** THE INPUT follows **

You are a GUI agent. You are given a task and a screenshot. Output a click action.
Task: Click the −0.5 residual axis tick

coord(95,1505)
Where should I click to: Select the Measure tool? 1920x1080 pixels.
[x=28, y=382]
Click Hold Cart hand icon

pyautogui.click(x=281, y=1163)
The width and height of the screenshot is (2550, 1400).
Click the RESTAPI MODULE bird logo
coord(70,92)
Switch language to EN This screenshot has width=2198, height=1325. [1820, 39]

** End of THE INPUT **

Everything in the data above should be output exactly as it stands.

You are a GUI agent. You are given a task and a screenshot. Output a click action.
Task: Click the −0.5 residual axis tick

coord(95,1505)
Where should I click to: Select the Measure tool? 1920x1080 pixels.
[x=28, y=382]
Click Hold Cart hand icon

pyautogui.click(x=281, y=1163)
The width and height of the screenshot is (2550, 1400).
Click the RESTAPI MODULE bird logo
coord(70,92)
Switch language to EN This screenshot has width=2198, height=1325. [1820, 39]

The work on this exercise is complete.